Verification, impacts and post-processing

 The VIPP team generate weather forecasts for the Public Weather Service (PWS) and for incorporation into many customer products. This team also completes the verification and diagnosis of NWP and forecast products. 

Main responsibilities

  • The post-processing which converts NWP output and nowcasting systems into forecast products used by operational meteorologists and automated forecasts for PWS customers, including the public through the Met Office website and App.
  • Tools to support prediction of the impact of weather for PWS applications. For example, first-guess weather warnings, weather pattern forecasts and Hazard Impact Modelling.
  • Verification systems which allow us to measure the quality of forecasts and diagnose model performance.

VIPP works closely with other areas of Science, and also with meteorologists and technology teams to implement the operational forecasting and verification systems. More details on the work carried out by the VIPP team is given below.

Verification

The VIPP team carries out continual monitoring of the end-to-end forecast production system is essential. End-to-end means that each stage of the forecast production process is considered, to understand where post-processing adds value.

Forecasts are compared against a variety of observations, from standard observing sites to remotely-sensed observations  (e.g. radar, satellite). To do this both area-based and station-based systems are required, and these systems need to change and evolve, just like the models that they evaluate. The team is responsible for the upkeep and development of these systems.

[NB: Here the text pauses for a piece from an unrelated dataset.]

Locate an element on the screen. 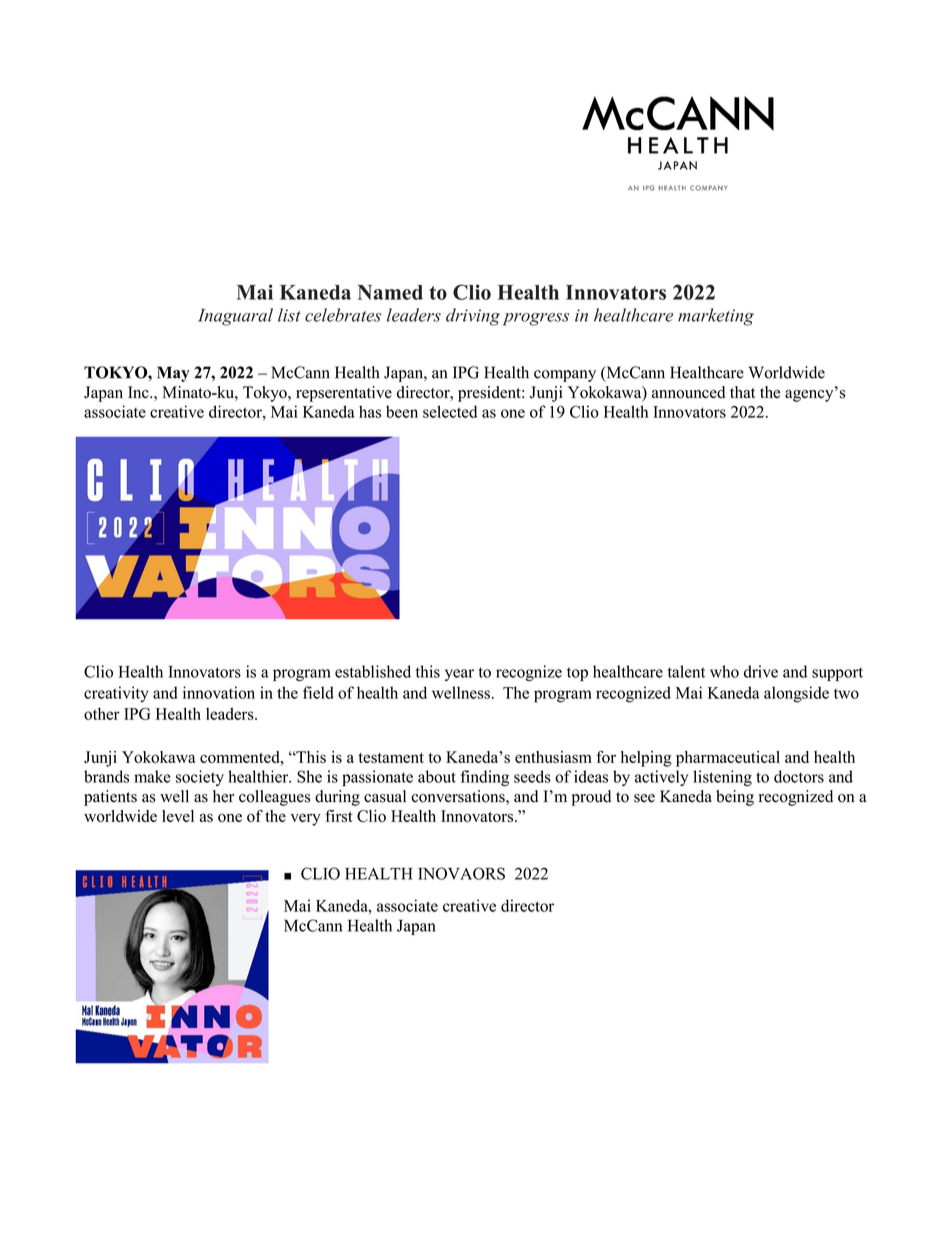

Quality control of observations forms an integral part of activities. Many observations are totally automated and instruments are subject to malfunctions. From a statistical perspective erroneous observations will lead to misleading results. New observation types are also becoming available all the time, especially satellite-based observations. Often these new observation types need specialised handling and new methods. They need to be assessed as to whether they are fit for purpose.

Key aims

  • To develop and maintain operational verification systems.
  • To monitor the forecasting system.
  • To help model developers understand model forecast behaviour.
  • To monitor observations quality and assess new observation types and their usefulness.
  • To develop new, novel methods for assessing forecasts.

Current projects

  • Verification system upgrades and renewal.
  • Forecast Monitoring: Continuous monitoring is essential for diagnosing problems.
  • Developing novel tools for understanding the behaviour of probabilistic forecasts.
  • Assessing satellite observation types for verification use.

Post-processing

The VIPP team adds value to the raw model output using a number of different methods. Very short range forecasts are improved by accounting for differences in model grids and resolutions and integrating model forecasts with latest observations. Systematic errors in longer range forecasts are corrected using statistical techniques and used to generate optimal site-specific forecasts from raw model fields.

Forecast data is also to fed into downstream applications, some of which are able to assess the impact of weather on a customer's problem, thus making Met Office products more focused on customer needs.

Key aims

  • To improve systematic, near-surface errors in model forecasts using physically and/or statistically based techniques.
  • To tailor model output to specific customer needs.

Current projects

  • Nowcasting: Extrapolating the latest observations forward as the best forecast for the next 1-2 hours, before merging with model forecasts for further ahead.
  • Using output from ensemble forecasts: Using ensemble forecasts to provide a complete picture of the risks and uncertainties in the weather forecast.
  • Developing a new post-processing and verification system (IMPROVER): IMPROVER stands for "Integrated Model postPROcessing and VERification". Under the Met Office Transformation and Efficiency Programme we are developing a complete new post-processing system which will replace existing systems in 2019-20. This will be probabilistic at its heart to fully exploit the ensemble forecast data and will have integrated verification at every step to enable improved assessment of future developments. IMPROVER code is open source to enable wide use by collaboration partners and encourage shared development contributions.

Forecast model development and diagnostics

The VIPP team carries out continual monitoring of the models performance, in conjunction with detailed comparisons against a wide range of satellite and remote observations and feedback from forecasters, enables us to develop physically based and testable hypothesis of the causes of model problems and systematic biases, and develop model changes which address them.

This process involves specialists both within the Met Office from the around the world.  We also work with the Seamless Ensemble Prediction group to examine the performance of the model across the full range of temporal and spatial scales forecast by the Unified Model.

The proposed model changes are then tested by running a forecast trial, where an operational forecast model is re-run for a period, modified by the inclusion of one or more proposed changes. The impact of the changes can then be evaluated by looking in detail at the verification results and any other suitable observations.

As the issue is investigated further a package of complementary changes is built which is then tested, prior to operational use, in a Parallel Suite. The parallel suite is run alongside the operational NWP configuration of the Unified Model. This acts as a final quality control on the changes and to ensure that the forecasters and post-processing systems are prepared for the changes.

Key aims

  • To monitor the performance of the Met Office operational forecasting models.
  • To diagnose the causes of any systematic biases and problems.
  • To fix problems directly or with the wider research community.
  • To test proposed model changes to ensure that they improve forecast quality without unintended consequences.